### [EXERCISE AIM]
Transcribe each line below without altering anything.

*** STORED DATA Section Begins ***

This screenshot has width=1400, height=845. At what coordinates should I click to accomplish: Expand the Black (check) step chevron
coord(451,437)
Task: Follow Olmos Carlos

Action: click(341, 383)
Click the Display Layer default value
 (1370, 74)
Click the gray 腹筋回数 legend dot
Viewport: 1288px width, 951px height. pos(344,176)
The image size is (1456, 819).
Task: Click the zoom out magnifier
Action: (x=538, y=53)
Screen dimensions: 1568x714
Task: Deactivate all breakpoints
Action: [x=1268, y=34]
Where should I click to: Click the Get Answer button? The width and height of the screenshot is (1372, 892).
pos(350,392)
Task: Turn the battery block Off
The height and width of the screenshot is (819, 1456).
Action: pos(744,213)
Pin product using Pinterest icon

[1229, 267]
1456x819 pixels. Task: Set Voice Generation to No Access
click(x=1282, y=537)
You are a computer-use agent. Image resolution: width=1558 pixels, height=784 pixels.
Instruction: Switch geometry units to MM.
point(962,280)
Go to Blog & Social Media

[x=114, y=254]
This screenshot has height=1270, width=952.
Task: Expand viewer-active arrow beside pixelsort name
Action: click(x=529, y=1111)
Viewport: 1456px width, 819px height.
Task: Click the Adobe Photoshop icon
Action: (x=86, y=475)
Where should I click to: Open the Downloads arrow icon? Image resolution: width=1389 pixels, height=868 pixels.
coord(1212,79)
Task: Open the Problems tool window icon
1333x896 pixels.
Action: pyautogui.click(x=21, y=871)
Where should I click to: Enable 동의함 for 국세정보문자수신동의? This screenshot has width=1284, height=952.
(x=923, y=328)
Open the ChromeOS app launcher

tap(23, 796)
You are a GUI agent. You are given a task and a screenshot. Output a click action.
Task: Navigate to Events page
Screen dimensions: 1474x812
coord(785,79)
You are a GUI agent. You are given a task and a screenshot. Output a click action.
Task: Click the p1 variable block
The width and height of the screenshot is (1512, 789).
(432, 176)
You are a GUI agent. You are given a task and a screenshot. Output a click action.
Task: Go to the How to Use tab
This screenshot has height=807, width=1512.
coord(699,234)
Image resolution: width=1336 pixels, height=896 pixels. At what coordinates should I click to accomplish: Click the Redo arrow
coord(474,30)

*** STORED DATA Section Ends ***

### [RESULT OF THE EXERCISE]
This screenshot has width=1400, height=845. At what coordinates should I click to accomplish: Expand the Black (check) step chevron
coord(451,437)
Task: Follow Olmos Carlos

Action: click(341, 383)
Click the Display Layer default value
 (1370, 74)
Click the gray 腹筋回数 legend dot
Viewport: 1288px width, 951px height. pos(344,176)
The image size is (1456, 819).
Task: Click the zoom out magnifier
Action: (x=538, y=53)
Screen dimensions: 1568x714
Task: Deactivate all breakpoints
Action: [x=1268, y=34]
Where should I click to: Click the Get Answer button? The width and height of the screenshot is (1372, 892).
pos(350,392)
Task: Turn the battery block Off
The height and width of the screenshot is (819, 1456).
Action: pos(744,213)
Pin product using Pinterest icon

[1229, 267]
1456x819 pixels. Task: Set Voice Generation to No Access
click(x=1282, y=537)
You are a computer-use agent. Image resolution: width=1558 pixels, height=784 pixels.
Instruction: Switch geometry units to MM.
point(962,280)
Go to Blog & Social Media

[x=114, y=254]
This screenshot has height=1270, width=952.
Task: Expand viewer-active arrow beside pixelsort name
Action: click(x=529, y=1111)
Viewport: 1456px width, 819px height.
Task: Click the Adobe Photoshop icon
Action: (x=86, y=475)
Where should I click to: Open the Downloads arrow icon? Image resolution: width=1389 pixels, height=868 pixels.
coord(1212,79)
Task: Open the Problems tool window icon
1333x896 pixels.
Action: pyautogui.click(x=21, y=871)
Where should I click to: Enable 동의함 for 국세정보문자수신동의? This screenshot has width=1284, height=952.
(x=923, y=328)
Open the ChromeOS app launcher

tap(23, 796)
You are a GUI agent. You are given a task and a screenshot. Output a click action.
Task: Navigate to Events page
Screen dimensions: 1474x812
coord(785,79)
You are a GUI agent. You are given a task and a screenshot. Output a click action.
Task: Click the p1 variable block
The width and height of the screenshot is (1512, 789).
(432, 176)
You are a GUI agent. You are given a task and a screenshot. Output a click action.
Task: Go to the How to Use tab
This screenshot has height=807, width=1512.
coord(699,234)
Image resolution: width=1336 pixels, height=896 pixels. At what coordinates should I click to accomplish: Click the Redo arrow
coord(474,30)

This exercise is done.